The April 5 suicide bombing of Senior Superintendent of Police Rao Anwar’s convoy is one recent example, security officials said. Five people – including Lal Badshah Babar, 50, a Karachi-based Pashtun actor and artist – were killed and 18 others were injured in the attack. Anwar was not hurt.
“I was moving with my squad to Malir court for a meeting with a judge regarding an enquiry into the March 24 murder of former Malir Bar Association president Salahuddin Haider and his son Ali at Malir Halt,” when the bomber struck, Anwar recalled.
The leader of the Jundullah militant outfit in the tribal areas claimed responsibility for killing Haider and his son, Radio Mashaal reported March 25.
Anwar has been involved with the arrests and deaths of a number of militants, including a December 12 police raid on a Karachi madrassa, in which police rescued students who had been chained in a basement and reportedly beaten.
He had been receiving threats from militants for a month before the assassination attempt and has been travelling in an armoured personnel carrier for his protection. Due to the threats, Anwar said he reduced his squad to prevent a major loss of life if terrorists attacked.
On April 7, unidentified armed men shot and killed a police officer near the Malik Agha Hotel in Sohrab Goth, media reported. Seven others were injured.
Authorities suspect the same perpetrators committed both crimes, said Asghar Ali, a local police official.
The attacks arouse concern that a new and increasing pattern of targeting policemen has emerged, security analysts said.
Taliban militants remain the biggest threat to Karachi’s peace, security analyst Muhammad Amir Rana told Central Asia Online. Hounded by military operations in the tribal areas, TTP militants are increasingly moving to Karachi, where they obtain logistical and manpower support from militant outfits already established in the city, said Rana, who heads the Pak Institute of Peace Studies, an Islamabad-based think tank.
Police respond to attack
President Asif Ali Zardari condemned the suicide attack on Anwar. He expressed grief over the killings and said such incidents would not deter the government’s resolve to fight terrorism.
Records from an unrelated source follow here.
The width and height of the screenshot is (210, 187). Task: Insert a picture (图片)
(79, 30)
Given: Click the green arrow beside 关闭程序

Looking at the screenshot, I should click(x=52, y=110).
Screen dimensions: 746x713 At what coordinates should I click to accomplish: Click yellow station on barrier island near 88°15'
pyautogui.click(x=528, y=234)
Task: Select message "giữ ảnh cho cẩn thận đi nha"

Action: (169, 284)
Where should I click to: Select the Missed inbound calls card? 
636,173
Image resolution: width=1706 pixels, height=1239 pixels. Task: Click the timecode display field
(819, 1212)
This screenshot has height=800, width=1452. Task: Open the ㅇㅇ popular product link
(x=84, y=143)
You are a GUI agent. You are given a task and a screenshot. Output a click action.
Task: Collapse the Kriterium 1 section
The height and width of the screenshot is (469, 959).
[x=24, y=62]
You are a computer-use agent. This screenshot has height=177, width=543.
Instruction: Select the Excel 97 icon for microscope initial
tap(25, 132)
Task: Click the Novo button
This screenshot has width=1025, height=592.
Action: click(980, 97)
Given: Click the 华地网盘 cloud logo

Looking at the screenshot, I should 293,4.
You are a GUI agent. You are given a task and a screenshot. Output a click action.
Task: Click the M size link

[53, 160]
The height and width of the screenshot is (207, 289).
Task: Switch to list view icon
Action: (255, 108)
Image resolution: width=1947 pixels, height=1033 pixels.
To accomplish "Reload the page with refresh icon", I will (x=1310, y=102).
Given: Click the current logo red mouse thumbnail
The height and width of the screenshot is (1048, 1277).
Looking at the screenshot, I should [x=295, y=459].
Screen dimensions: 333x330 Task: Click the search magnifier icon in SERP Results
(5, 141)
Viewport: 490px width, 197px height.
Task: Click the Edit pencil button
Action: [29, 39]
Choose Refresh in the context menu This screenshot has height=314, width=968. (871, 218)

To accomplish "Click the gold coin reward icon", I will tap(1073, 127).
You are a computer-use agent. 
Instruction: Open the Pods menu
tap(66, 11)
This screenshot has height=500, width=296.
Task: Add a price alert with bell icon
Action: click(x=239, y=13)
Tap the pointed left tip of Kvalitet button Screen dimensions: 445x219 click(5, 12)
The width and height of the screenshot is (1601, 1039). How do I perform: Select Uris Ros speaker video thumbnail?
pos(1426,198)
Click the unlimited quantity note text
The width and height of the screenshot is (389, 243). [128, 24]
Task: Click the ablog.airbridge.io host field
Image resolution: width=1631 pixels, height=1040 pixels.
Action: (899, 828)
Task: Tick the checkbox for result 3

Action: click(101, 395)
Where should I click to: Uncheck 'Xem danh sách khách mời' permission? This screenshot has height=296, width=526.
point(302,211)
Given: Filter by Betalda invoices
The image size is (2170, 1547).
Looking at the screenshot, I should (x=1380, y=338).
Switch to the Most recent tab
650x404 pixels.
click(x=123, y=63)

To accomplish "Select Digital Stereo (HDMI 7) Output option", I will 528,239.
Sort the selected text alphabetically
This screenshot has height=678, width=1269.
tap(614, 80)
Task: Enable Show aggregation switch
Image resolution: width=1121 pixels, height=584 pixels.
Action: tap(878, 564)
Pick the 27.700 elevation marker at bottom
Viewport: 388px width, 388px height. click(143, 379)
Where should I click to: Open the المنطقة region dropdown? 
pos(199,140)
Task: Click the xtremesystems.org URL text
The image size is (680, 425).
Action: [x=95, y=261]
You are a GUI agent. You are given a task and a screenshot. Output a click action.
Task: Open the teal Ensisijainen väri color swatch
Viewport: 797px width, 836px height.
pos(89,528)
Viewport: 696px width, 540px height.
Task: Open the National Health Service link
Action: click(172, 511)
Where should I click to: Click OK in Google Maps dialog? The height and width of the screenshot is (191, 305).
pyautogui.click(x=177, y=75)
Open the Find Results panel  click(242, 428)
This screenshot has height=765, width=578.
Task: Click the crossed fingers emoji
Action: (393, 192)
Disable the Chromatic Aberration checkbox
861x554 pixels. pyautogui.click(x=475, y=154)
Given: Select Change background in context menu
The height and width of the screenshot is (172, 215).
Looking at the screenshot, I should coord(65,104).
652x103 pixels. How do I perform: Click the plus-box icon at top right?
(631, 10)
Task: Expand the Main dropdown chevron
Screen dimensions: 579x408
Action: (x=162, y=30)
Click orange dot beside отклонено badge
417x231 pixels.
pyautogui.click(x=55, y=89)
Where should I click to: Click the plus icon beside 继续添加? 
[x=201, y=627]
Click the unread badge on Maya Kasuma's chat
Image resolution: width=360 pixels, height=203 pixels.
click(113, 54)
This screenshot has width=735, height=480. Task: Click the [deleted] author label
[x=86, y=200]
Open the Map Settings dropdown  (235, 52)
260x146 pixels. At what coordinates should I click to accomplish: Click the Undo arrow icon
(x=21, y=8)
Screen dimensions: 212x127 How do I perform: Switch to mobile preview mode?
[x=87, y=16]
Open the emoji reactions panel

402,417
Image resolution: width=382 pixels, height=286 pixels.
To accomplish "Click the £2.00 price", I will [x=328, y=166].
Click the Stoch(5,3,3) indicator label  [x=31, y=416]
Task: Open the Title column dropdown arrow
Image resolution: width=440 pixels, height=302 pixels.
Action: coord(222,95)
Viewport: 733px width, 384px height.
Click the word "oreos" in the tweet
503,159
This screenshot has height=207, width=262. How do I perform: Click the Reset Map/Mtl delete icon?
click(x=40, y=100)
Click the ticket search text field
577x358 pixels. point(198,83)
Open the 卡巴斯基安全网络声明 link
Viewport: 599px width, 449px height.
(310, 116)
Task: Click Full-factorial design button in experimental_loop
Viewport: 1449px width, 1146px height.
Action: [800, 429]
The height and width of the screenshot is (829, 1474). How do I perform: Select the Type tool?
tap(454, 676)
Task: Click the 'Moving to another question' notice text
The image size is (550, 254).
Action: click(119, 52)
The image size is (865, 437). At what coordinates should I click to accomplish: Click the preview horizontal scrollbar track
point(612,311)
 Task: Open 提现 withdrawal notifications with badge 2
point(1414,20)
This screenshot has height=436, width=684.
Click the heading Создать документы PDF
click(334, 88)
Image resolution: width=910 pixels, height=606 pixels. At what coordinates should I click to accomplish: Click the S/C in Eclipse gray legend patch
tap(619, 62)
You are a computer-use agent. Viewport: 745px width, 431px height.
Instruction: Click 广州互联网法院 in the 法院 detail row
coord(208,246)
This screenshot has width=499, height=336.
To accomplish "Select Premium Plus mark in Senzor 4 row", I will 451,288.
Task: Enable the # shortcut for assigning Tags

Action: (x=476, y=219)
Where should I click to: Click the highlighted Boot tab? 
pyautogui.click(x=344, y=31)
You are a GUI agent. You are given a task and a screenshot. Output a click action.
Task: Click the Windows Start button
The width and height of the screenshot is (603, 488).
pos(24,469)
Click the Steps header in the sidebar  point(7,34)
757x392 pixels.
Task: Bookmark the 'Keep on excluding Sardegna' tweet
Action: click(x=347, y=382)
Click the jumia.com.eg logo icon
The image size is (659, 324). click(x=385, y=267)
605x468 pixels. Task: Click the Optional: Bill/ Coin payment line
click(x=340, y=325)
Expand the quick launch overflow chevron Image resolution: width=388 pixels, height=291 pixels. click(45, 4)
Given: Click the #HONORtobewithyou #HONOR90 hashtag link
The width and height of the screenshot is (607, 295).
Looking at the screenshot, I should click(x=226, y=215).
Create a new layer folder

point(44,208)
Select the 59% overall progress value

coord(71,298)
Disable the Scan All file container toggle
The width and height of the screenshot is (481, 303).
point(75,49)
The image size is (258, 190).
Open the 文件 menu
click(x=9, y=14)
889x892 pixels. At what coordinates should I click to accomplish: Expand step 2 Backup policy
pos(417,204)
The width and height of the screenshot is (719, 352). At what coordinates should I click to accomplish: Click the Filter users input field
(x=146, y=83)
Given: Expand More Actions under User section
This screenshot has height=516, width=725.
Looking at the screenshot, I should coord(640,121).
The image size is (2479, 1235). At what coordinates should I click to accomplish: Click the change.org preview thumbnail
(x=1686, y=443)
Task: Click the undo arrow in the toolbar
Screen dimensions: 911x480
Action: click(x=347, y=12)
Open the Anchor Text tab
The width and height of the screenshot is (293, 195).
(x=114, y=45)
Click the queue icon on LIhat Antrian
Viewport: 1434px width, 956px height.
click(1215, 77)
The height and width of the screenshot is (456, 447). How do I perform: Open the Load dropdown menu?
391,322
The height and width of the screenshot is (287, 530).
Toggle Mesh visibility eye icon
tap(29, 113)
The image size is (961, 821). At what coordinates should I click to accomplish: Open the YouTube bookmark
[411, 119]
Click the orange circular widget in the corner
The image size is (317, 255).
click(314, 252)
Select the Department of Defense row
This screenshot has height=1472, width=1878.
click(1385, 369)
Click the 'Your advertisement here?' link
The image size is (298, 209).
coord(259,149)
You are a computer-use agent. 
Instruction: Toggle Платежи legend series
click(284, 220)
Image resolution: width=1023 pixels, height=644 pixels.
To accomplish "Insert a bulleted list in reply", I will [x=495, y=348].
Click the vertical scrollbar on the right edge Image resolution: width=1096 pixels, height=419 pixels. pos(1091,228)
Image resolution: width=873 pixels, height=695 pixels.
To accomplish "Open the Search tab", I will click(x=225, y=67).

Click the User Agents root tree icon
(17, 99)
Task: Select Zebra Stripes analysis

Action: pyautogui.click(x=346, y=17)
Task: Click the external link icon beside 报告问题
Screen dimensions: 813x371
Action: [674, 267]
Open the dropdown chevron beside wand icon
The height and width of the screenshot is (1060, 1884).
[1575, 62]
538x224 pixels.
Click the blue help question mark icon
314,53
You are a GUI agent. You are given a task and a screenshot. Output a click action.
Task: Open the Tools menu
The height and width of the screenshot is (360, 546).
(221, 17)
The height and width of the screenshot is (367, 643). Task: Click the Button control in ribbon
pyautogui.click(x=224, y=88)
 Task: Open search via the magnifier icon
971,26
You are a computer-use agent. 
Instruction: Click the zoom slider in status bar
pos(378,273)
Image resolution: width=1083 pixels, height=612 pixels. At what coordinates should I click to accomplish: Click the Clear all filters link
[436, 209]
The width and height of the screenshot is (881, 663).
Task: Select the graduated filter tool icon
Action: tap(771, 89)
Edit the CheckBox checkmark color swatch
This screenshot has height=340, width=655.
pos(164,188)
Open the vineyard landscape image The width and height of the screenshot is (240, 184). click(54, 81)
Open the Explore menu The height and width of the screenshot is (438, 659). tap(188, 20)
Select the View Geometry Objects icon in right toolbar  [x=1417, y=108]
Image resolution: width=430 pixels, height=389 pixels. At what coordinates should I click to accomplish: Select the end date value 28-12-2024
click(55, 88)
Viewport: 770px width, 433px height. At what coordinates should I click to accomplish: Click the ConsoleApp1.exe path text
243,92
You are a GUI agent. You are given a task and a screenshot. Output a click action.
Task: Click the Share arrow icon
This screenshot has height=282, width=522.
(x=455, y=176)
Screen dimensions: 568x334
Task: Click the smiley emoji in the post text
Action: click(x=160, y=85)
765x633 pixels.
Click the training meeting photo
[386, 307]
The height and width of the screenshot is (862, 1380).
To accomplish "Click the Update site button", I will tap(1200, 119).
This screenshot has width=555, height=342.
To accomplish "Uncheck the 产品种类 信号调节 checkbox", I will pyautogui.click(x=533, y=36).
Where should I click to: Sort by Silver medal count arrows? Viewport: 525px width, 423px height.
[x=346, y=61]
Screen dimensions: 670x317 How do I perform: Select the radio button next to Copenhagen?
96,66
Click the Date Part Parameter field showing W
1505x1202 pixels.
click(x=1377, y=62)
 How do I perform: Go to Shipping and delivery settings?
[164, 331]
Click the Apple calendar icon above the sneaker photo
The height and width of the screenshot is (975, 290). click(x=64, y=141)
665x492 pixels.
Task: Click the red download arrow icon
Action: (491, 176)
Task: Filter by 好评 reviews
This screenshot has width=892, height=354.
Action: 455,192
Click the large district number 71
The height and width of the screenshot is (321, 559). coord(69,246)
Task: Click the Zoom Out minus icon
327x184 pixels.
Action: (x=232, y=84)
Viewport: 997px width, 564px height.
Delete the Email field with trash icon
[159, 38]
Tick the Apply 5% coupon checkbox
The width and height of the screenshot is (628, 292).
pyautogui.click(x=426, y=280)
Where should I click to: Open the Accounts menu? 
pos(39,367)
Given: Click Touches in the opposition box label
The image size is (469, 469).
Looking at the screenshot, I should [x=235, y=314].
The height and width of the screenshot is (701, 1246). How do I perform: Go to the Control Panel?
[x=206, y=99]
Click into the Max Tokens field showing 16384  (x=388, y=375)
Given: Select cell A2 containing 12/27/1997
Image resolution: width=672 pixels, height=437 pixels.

Anwar April 6 registered a complaint against suspended police inspector Azam Mehsud, his brother Sher Zaman Mehsud and TTP militant Zubair Mehsud in connection with the attack on him.
Anwar and Chaudhry Aslam, a senior Criminal Investigation Department (CID) official, have arrested many of Azam’s associates on charges of extorting money from businesses and sending it to South Waziristan, apparently to help fund militants.
On April 7, about 10 suspects were in custody at an undisclosed location in connection with the attempt on Anwar’s life, Express Tribune reported April 8.
The case indicates that no one with militant ties is exempt in the government’s fight against terrorism, Ahmed Chinoy, chief of the Citizens Police Liaison Committee, said.
“What we have to do is take action against the terrorists from within the community,” Chinoy said. “We have found them hiding in the media and in the police.”
TTP has hit list of Karachi police
The April attempt to kill Anwar was the Taliban’s first suicide attack this year against a senior policeman. At least six similar attacks occurred in 2011.
Aslam was among those targeted earlier.
Militants attacked Aslam’s house September 19, killing eight people, after repeatedly failing to kill him at his office. Two days later, TTP spokesman Ihsanullah Ihsan issued a hit list that included then-Karachi Capital City Police Officer Saud Mirza and Karachi police senior officers Raja Umar Khitab, Farooq Awan, Mazhar Mashwani and Khurram Waris.
Aslam survived a November 2010 car bombing that killed at least 30 people and destroyed the main CID office in Karachi. Aslam and three other CID senior officials – Fayyaz Khan, Omar Shahid and Mashwani – were reportedly the targets; all survived.
The militants have announced huge rewards for anyone who kills police officers on their hit list, Aslam said.
“The TTP have decided to target all those officers who are involved in crackdown against them, but we have decided to target them, too,” he said.
In 2011, Karachi police arrested 222 suspected militants in connection with charges of beheading civilians, attacking security forces and committing other crimes in Khyber Pakhtunkhwa and the tribal areas, Aslam said.